Artık dayanamıyor biran önce bu konaktan kurtulmak istiyordum. Akif ne olursa olsun babam kadar kötü olmazdı, yani umarım olmazdı. Odama çıkıp hiç bir şey düşünmek istemediğimden başımı yastığa koydum ve gözlerimi düğüne kadar açmamak dileği ile yumdum.
Yazardan
Genç adam aldığı karardan kafası karışık bir şekilde arabasının yolunu tuttu. Kendisine hep iyi gelen arkadaşı, can yoldaşı, kadim dostu olan Civan'ın yanına gitmek için arabayı onun yanına doğru son surat sürüyordu. Civan adı gibi yakışıklı, mert bir delikanlı idi. Akif'in tek dert ortağı, tek sırdaşıydı.
Genç adam Civan'ın yanına geldiğinde biran, Rojgül ile ilgili olanları anlatsam mı? Diye düşündü. Karısından konuşmak, ondan bahsetmek istemiyordu kimseye. Ama anlatmasa da kafayı yiyecek gibi duruyordu. O yüzden 'Civan'dan laf çıkmaz' diyerek indi arabadan.
Akif'in geldiğini giren Civan "ooo bıremın (kardeşim) nerelerdeydin?" Diye sordu yerinden kalkıp genç adama doğru yürürken. Iki arkadaş birbirlerine selam verip sarıldılar.

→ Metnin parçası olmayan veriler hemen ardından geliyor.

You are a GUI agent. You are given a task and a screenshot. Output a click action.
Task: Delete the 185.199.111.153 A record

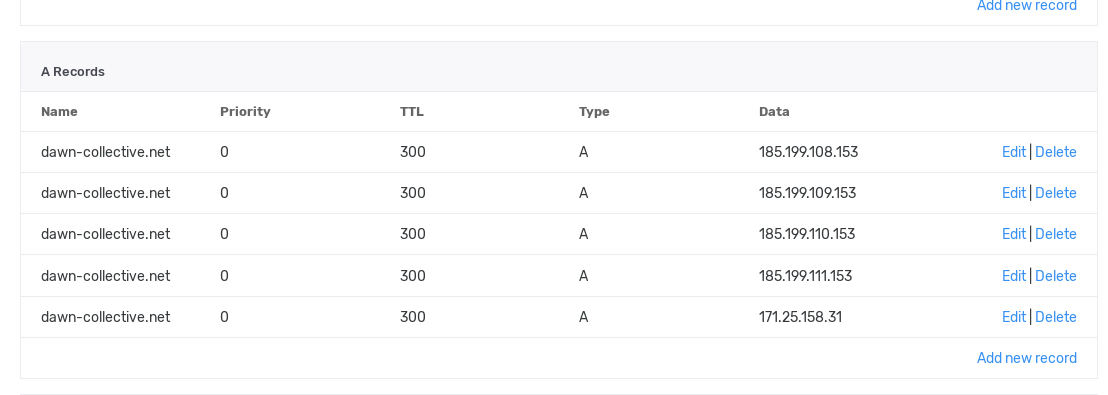pyautogui.click(x=1056, y=276)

Akif'in dalgın olduğunu her halinden anlayan Civan "Hayırdır Akif yenge ile sorun var yoksa ?" Dedi hafif tebessüm ederek. Az çok biliyordu nedenini. Rojgül'ü istemediğini, Berfe'yi sevdiğini. Herşeyi biliyorda elinden birşey gelmiyordu ki. Büyük ihtimalle ikisinden biri ile sorun yaşamış olmalı diye düşündü Civan. Yoksa Akif bu kadar teneddüt etmezdi anlatıp anlatmama konusunda. Yani başka konu olmuş olsa bir saniye durmaz anlatırdı.
Akif kendisine sorulan soru üzerine başını kaldırıp baktı kendisini anlayan arkadaşına. "Rojgül" dedi genç adam. Anlatıp anlatmamak arasında gel gitler yaşayan Akif, derin bir nefes alıp başladı konuşmaya.

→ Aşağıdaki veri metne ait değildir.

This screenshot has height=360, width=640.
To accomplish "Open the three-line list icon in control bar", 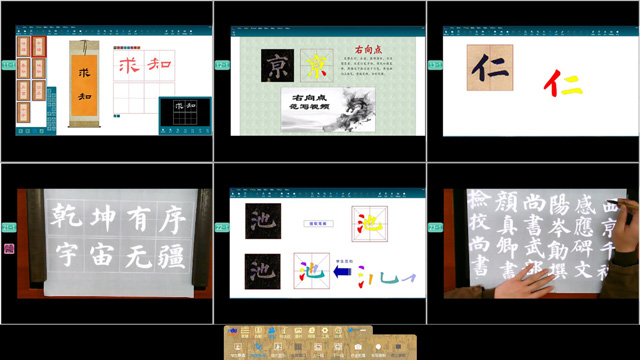I will [245, 330].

"Rojgül....aşiret ondan kurtulmam için fırsat verdi ama yapamadım"dedi ve bakışlarını arkadaşından çevirip karşıya baktı. Dostum dediği adam taraf tutmazdı biliyordu Akif. Genç adam arkadaşının vereceği cevabı beklerken hiç beklemediği kelimeler döküldü Civan'ın dudaklarından.